Mercedes-Benz: One Step Closer To A Driverless Future
Signaling a driverless future with its current crop of innovative motoring technologies.
In an opening statement at the Mercedes-Benz Driving Event 2016, spokespeople for the German car manufacturer promised that autonomous Mercedes cars are coming sooner than we thought possible. Car companies have been throwing the idea of driverless cars for a while now, but is a driverless car a pipe dream or something just beyond the horizon?
Mercedes-Benz assures us this future is very much in sight. It is already that much closer with the intelligent driving assistance and cutting edge safety mechanisms present in the new E Class executive saloon. They boast the most number of lines of codes for each semi-autonomous feature — the E Class is now bridging the gap to full autonomy.
To show us how close the car manufacturer is to autonomous driving, it demonstrated what its newest models could do by putting them through a series of tests.
The CLAs, Shooting Brakes, SLCs, E Class sedans, C Class coupes, GLCs and of course, the AMGs, stood shoulder to shoulder. Under the expert eyes of professional driving instructors from Australia, the next two hours at the driving event were devoted to three specially-designed drives to exhibit what Mercedes automobiles are capable of.
The first of them was a slalom course earmarked by cones and my group of drivers had to take the seven different models through their paces to feel how each of them would respond when performing evasive manoeuvres or just weaving through everyday traffic.
From a test of acceleration and agility to driving aid technology, the next station saw a lone grey C Class sitting in the middle of a large, minimally demarcated space. Naked to the eye, the car wheels were fitted with a thin plastic film to mimic conditions of a heavily snowed in road. The wetness from a persistent drizzle piled on the pressure — evident by the looks of trepidation being exchanged. Everyone lost control of the C Class as it spun and skidded around the figure-of-eight course. We were saved only by the Electronic Stability Control (ESP) feature, which did its job by braking individual wheels so we would not end up spiraling off into the surrounding forest.

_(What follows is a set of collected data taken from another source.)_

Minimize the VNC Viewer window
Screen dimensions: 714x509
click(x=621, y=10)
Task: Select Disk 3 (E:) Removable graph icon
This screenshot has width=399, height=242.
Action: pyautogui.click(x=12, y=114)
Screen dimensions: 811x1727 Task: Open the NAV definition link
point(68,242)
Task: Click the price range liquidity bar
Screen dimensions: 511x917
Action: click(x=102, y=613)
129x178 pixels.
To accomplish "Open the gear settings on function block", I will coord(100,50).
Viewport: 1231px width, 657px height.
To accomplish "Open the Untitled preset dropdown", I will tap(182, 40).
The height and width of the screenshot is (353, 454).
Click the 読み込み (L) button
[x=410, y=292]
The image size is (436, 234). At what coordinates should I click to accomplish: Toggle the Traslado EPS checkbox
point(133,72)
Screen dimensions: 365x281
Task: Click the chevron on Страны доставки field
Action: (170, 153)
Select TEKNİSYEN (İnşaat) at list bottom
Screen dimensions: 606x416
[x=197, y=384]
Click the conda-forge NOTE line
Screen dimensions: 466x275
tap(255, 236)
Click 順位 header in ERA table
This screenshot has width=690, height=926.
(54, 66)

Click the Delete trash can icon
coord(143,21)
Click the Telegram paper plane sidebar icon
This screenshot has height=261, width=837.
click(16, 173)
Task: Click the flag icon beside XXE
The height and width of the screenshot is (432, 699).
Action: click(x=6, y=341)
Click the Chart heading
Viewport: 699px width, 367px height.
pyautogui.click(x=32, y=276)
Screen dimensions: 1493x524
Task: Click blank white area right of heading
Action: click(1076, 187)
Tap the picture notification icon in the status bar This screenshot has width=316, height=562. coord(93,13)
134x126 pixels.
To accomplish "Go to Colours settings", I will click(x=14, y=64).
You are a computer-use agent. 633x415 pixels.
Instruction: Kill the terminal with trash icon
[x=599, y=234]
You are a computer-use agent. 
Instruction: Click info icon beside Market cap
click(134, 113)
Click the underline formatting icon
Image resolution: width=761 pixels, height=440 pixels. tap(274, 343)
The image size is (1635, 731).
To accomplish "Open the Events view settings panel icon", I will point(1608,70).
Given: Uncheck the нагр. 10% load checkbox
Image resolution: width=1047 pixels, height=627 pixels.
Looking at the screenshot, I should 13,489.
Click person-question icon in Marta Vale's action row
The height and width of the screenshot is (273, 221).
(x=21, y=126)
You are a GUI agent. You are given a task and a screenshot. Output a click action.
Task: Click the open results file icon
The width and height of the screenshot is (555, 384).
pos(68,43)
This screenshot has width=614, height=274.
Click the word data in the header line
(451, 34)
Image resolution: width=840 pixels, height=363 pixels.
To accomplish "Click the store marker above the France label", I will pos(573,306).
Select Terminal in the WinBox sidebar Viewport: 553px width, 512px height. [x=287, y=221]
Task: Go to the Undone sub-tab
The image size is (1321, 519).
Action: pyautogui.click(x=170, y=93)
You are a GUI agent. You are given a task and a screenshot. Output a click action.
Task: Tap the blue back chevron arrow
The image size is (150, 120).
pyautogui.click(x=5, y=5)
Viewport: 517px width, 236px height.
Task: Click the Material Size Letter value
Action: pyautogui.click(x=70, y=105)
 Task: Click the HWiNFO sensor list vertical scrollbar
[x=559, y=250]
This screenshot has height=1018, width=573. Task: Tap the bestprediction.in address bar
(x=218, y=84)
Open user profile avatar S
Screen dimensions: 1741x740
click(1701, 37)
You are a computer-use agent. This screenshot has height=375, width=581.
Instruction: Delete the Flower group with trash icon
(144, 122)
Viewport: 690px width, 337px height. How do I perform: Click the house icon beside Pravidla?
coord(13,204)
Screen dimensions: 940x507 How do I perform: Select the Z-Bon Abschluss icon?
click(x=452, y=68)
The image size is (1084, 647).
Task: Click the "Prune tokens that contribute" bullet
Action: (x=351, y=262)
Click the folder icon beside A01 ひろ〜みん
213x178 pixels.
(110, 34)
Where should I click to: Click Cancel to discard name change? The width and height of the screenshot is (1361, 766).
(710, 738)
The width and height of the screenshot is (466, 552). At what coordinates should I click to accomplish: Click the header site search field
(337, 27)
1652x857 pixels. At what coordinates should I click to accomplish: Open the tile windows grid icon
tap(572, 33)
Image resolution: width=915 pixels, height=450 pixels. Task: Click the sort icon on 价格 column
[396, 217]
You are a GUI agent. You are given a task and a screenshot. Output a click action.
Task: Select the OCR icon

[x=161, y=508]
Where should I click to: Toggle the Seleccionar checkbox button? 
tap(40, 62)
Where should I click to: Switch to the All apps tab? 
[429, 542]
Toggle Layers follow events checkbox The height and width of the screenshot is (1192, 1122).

The final station was as straightforward as speeding down a straight course and then jamming the brakes as hard as possible to stop just short of the cones — even if it meant breaking the brake pedal.
Judging by how drivers performed during the trials, Mercedes Benz proved that the one thing holding the car back was the thing seated between the steering wheel and the seat.
With the amount of technological assist humans are dependent on, I could not help but wonder: could this be a one last hurrah before we hand over the reins to robotics? Christmas 2016 might have been the last time Mercedes Benz owners had to drive from family dinners to other social festivities in a S Class. When the Christmas rolls around this year, this same group of people could very well be taking a back seat for good.